Description
Come La Notte was not an easy process: two years of recordings, a revolving cast of musicians and an undying wish to present the band at its purest form, minimal, naked, where every single word and note is enough to paint a universe and speak some sort of existence. The album was directly inspired by their experimental club night Bad Peace that takes place at Roma Est’s now cult venue Fanfulla and by their participation in ‘Almost Nothing’ (Compagnia Deflorian/Tagliarini) a theatrical piece taking cues from Michelangelo Antonioni’s ‘Il Deserto Rosso’ that saw the band outside of its usual habitat, on stages across the world in a context where art is valued for art.

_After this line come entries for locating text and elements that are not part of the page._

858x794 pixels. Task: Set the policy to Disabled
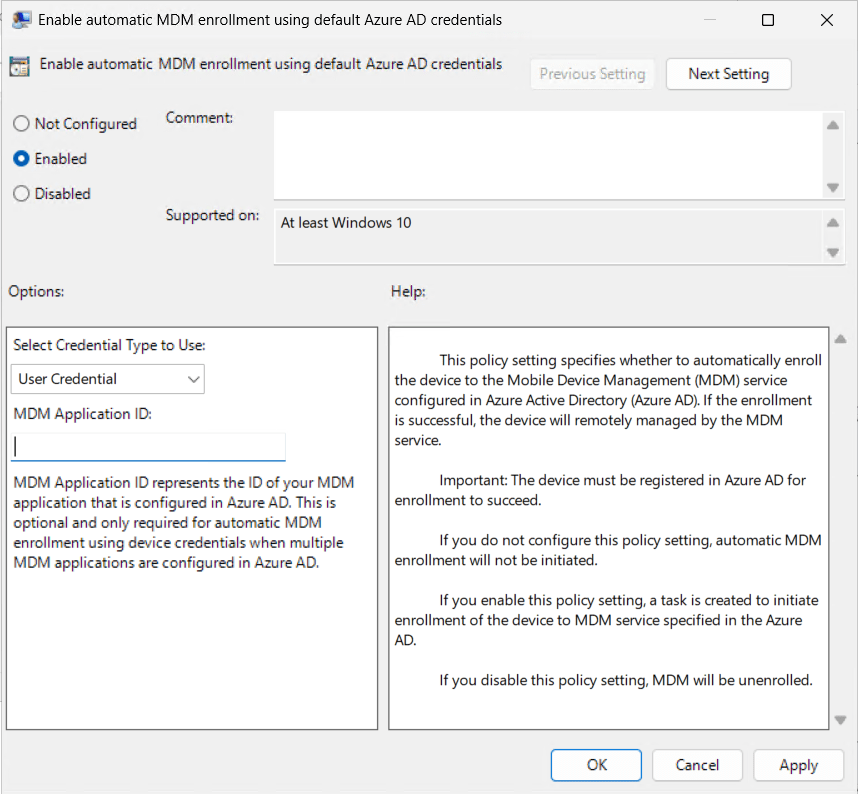coord(21,194)
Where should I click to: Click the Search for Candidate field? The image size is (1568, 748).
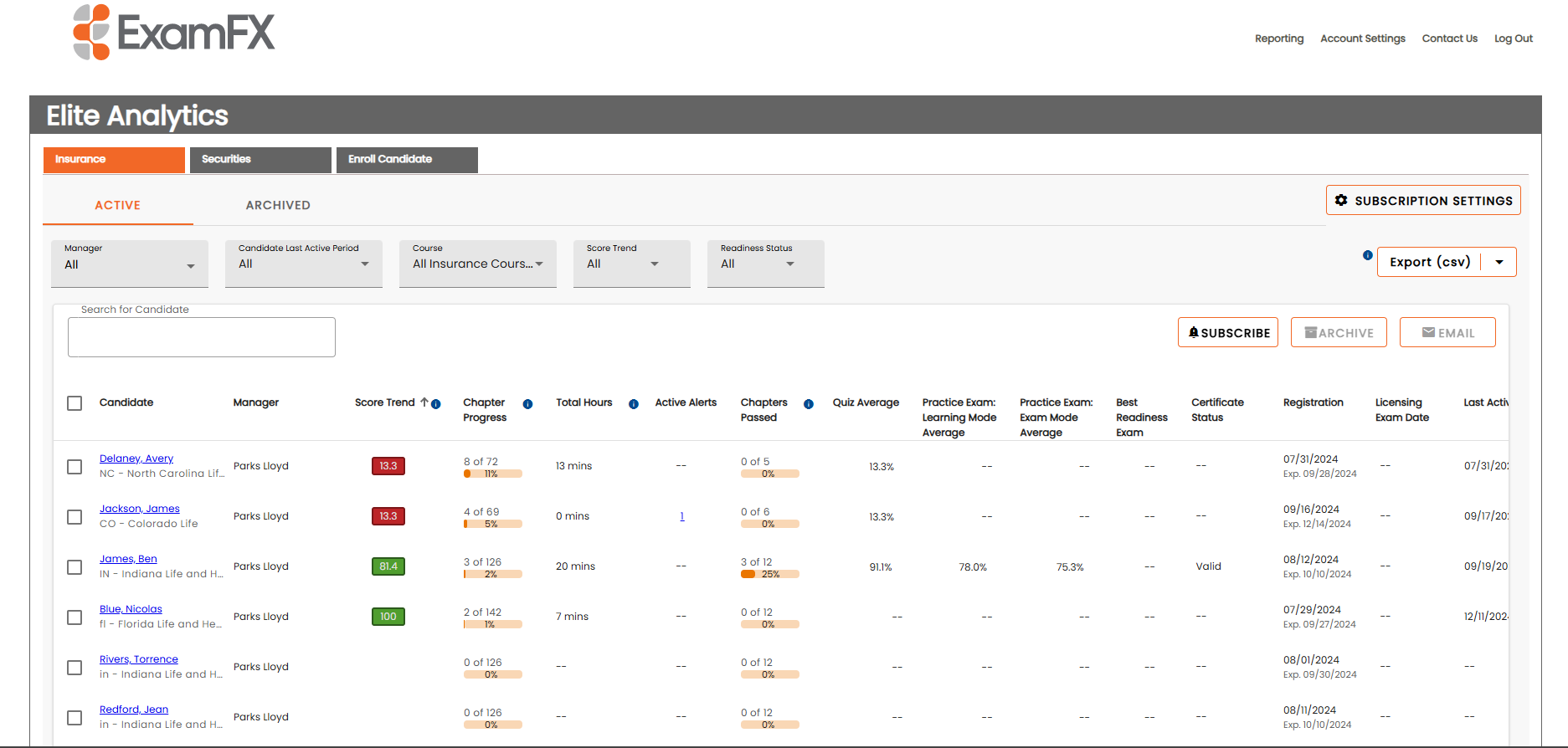click(x=202, y=337)
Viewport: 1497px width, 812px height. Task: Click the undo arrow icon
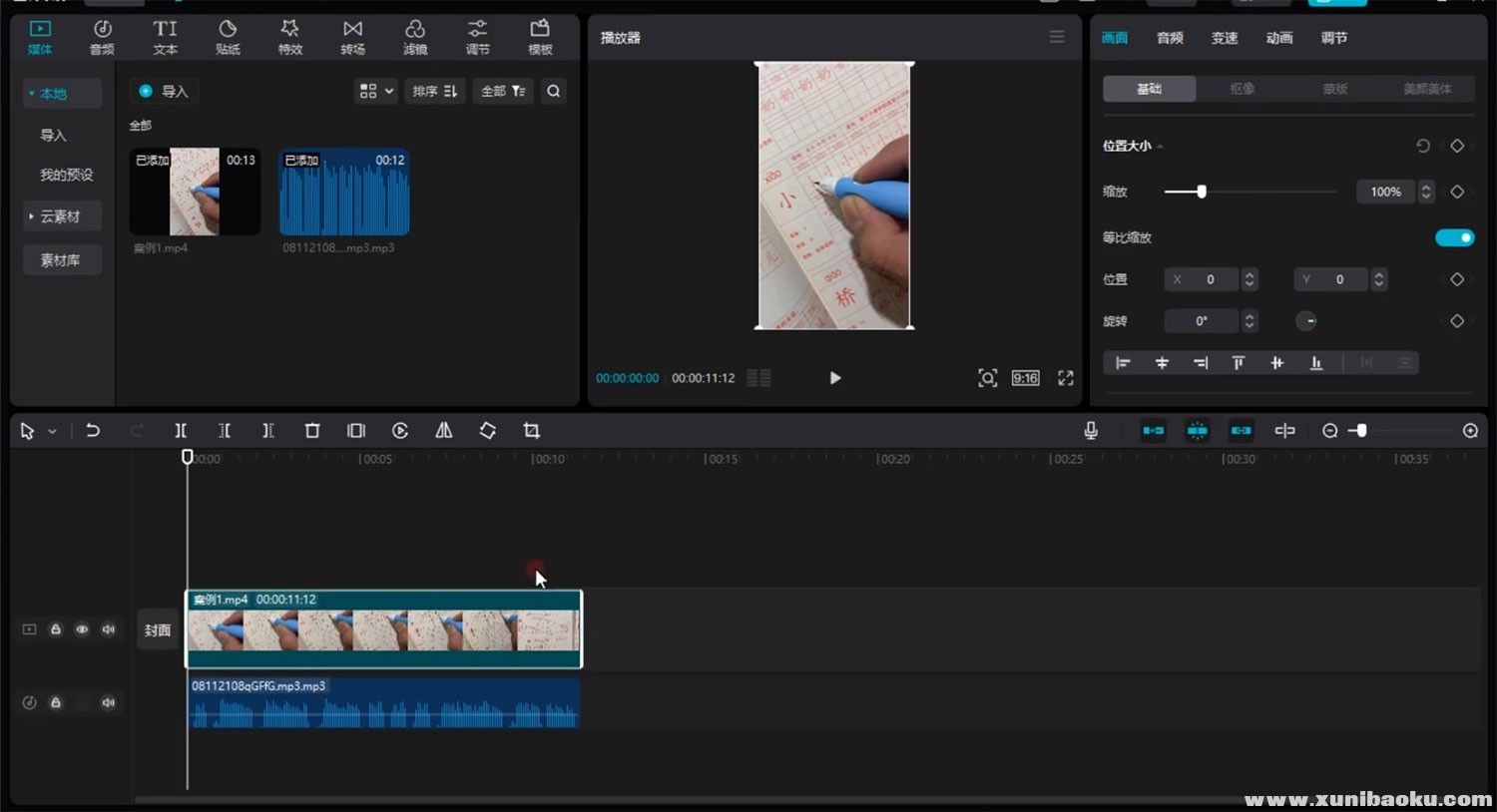[x=93, y=430]
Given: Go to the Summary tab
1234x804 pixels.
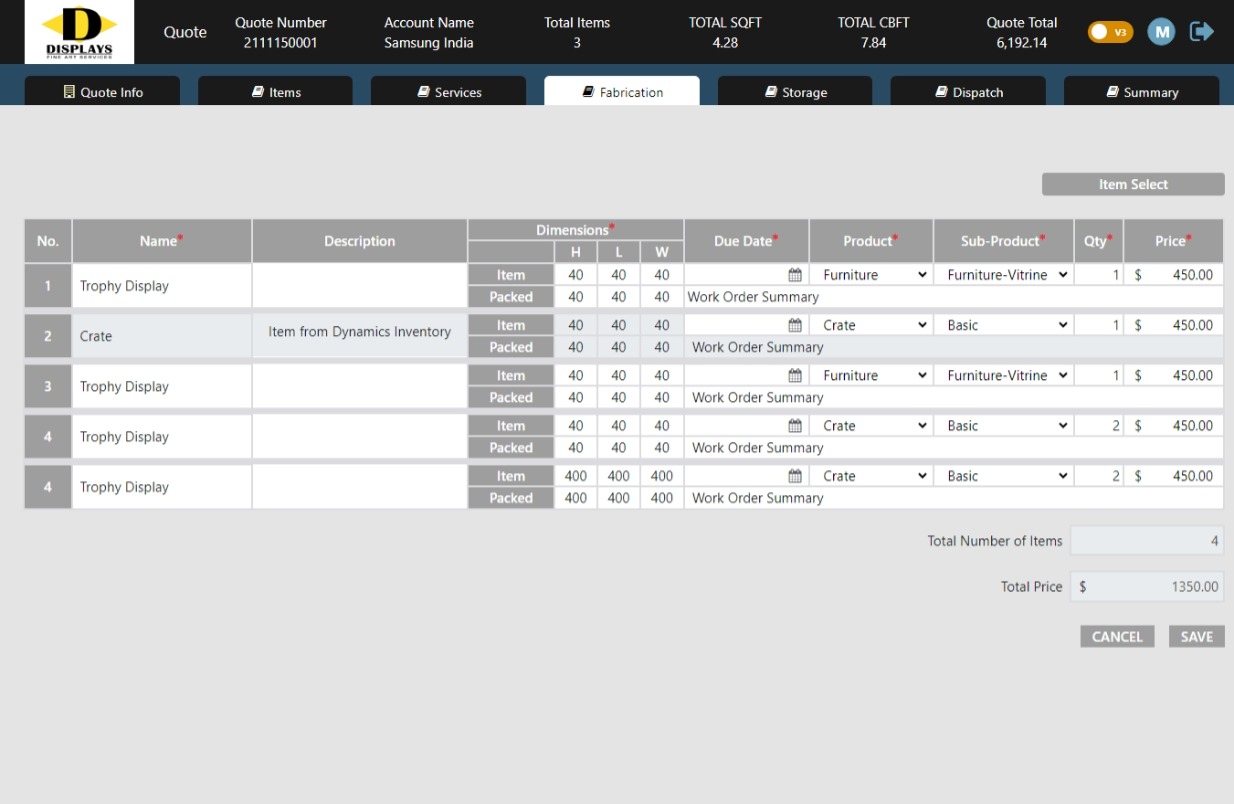Looking at the screenshot, I should pyautogui.click(x=1141, y=92).
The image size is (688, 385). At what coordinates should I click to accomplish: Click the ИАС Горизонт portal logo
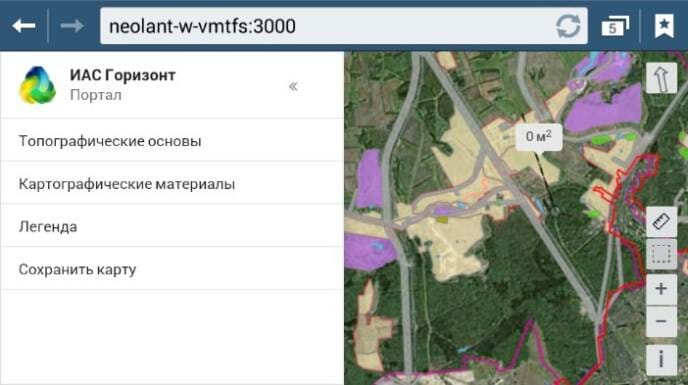[x=37, y=85]
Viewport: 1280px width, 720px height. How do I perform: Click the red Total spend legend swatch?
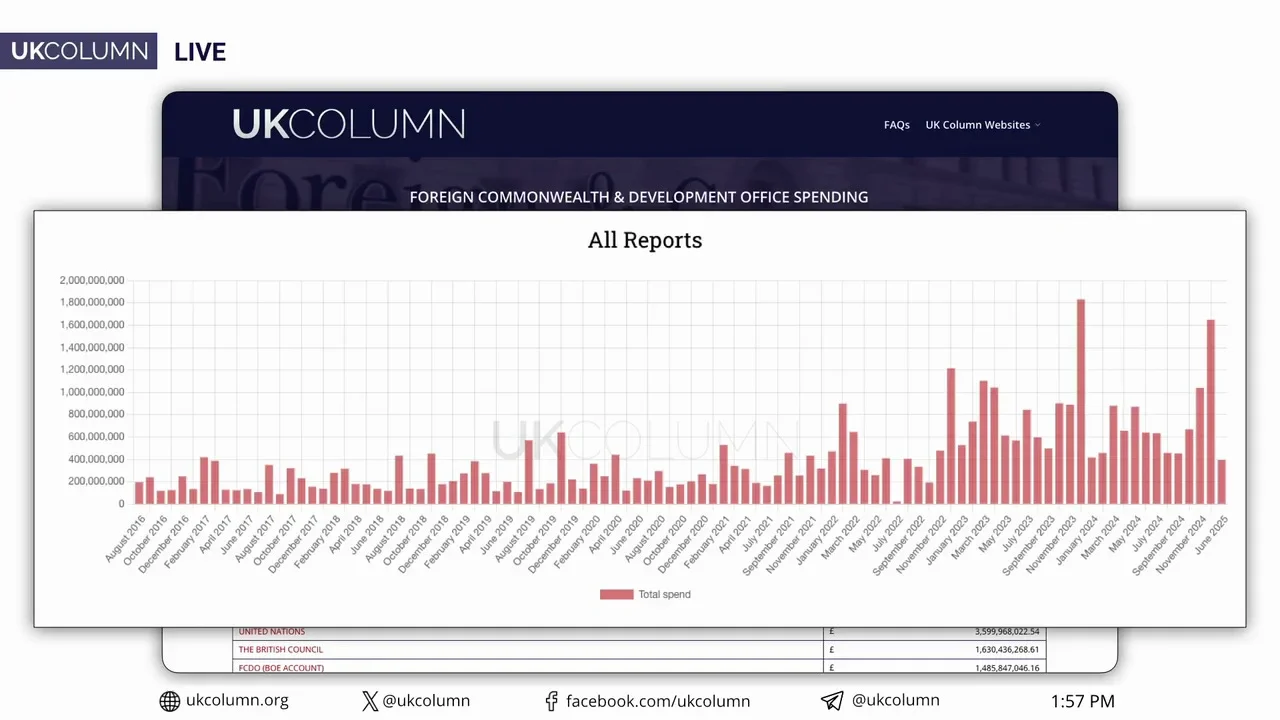tap(616, 594)
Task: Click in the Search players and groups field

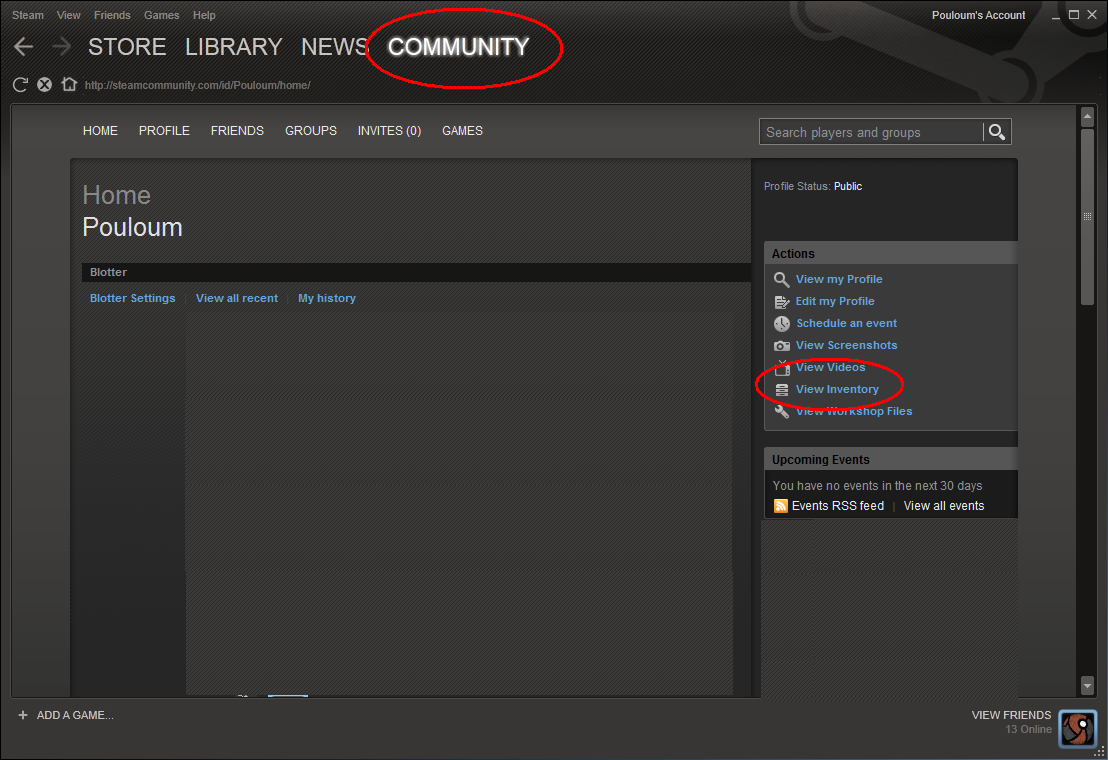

The record’s opening title track ‘Come La Notte’ is a declaration of intent, a smokey desert ballad where WOW are the last-standing romantics on the verge of a new era of minimalism; ‘Niente Di Speciale’ is arguably one of the band’s masterpieces, a magical chanson seeping up like smoke into the streets evoking Chet Baker’s Roman years recording for Piero Umiliani with beautifully recorded sax by Kyle Knapp (Deliluh, Cindy Lee). ‘Nina’ is an eerie lullaby, while ‘Vieni Un Po’ Qui’, one of the only tracks saved by the first recording session, is sophisticated pop at its highest form with the haunted quality of a voice like Beth Gibbons. ‘Morire Per Amore ’ is pure Italian 60s beat, Mina voodoo-billy carried by the rhythm section of Thibault Bircker and Pierantonio Grassi. ‘Occhi Di Serpente’ is primordial Gun Club with an Afro-tinged funk assault. ‘Domani’ is the album’s closing curtain, originally written by 70s troubadour Franco Fanigliulo and transformed by Wow into a Broadcastian piece of wonder, a majestic bohemian ode to life.
This is WOW today, existential intimacy, a new plan, an observation point that comes from darkness, ready to let daylight takeover just for another day.